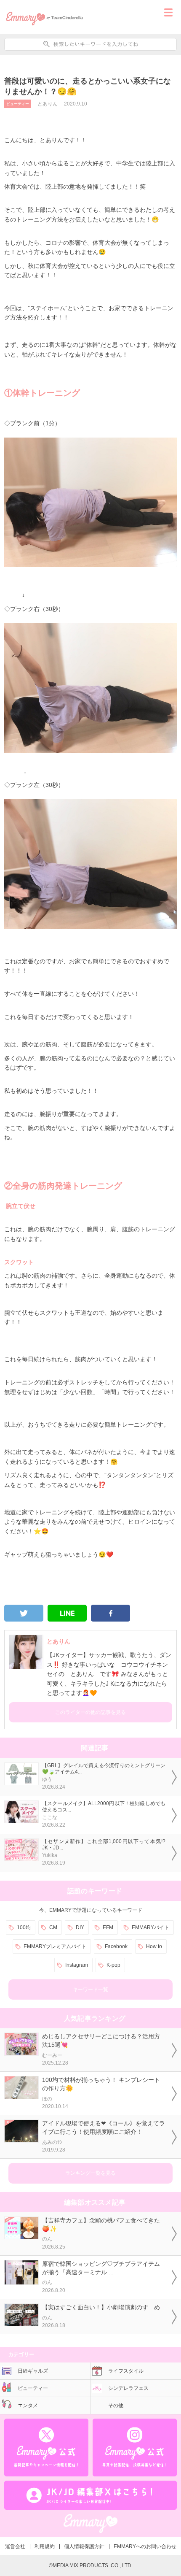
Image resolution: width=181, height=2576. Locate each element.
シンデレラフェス (128, 2388)
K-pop (113, 1965)
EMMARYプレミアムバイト (55, 1946)
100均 (24, 1927)
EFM (108, 1927)
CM (53, 1927)
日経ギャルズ (33, 2371)
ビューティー (17, 104)
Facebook (116, 1946)
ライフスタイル (126, 2371)
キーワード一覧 (90, 1989)
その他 (115, 2405)
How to (154, 1946)
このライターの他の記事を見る (90, 1712)
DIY (80, 1927)
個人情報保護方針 (84, 2546)
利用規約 (45, 2546)
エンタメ (28, 2405)
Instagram (76, 1965)
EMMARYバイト (150, 1927)
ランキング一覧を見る (90, 2173)
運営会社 (15, 2546)
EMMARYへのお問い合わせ (145, 2546)
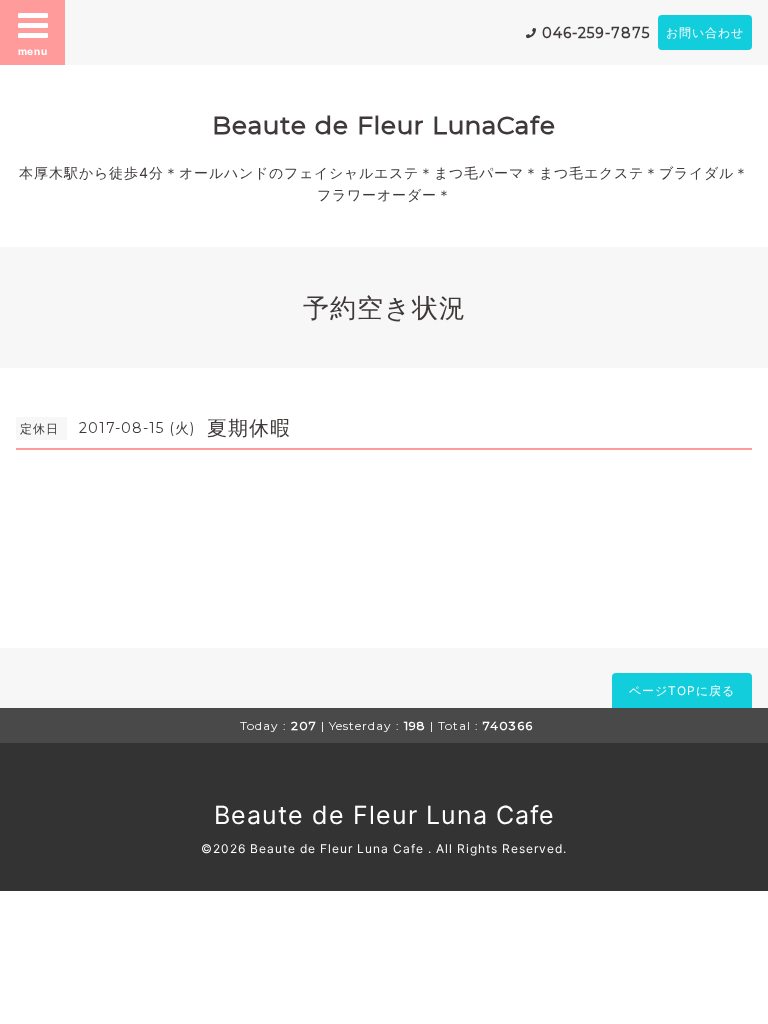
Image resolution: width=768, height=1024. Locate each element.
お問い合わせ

Exercise objective:
When you repeat the listing, keep it exact and leave the pictures behind.

Answer space:
Image resolution: width=181, height=2576. Locate each element.
シンデレラフェス (128, 2388)
K-pop (113, 1965)
EMMARYプレミアムバイト (55, 1946)
100均 (24, 1927)
EFM (108, 1927)
CM (53, 1927)
日経ギャルズ (33, 2371)
ビューティー (17, 104)
Facebook (116, 1946)
ライフスタイル (126, 2371)
キーワード一覧 (90, 1989)
その他 (115, 2405)
How to (154, 1946)
このライターの他の記事を見る (90, 1712)
DIY (80, 1927)
個人情報保護方針 (84, 2546)
利用規約 (45, 2546)
エンタメ (28, 2405)
Instagram (76, 1965)
EMMARYバイト (150, 1927)
ランキング一覧を見る (90, 2173)
運営会社 (15, 2546)
EMMARYへのお問い合わせ (145, 2546)
Image resolution: width=768, height=1024. Locate each element.
お問い合わせ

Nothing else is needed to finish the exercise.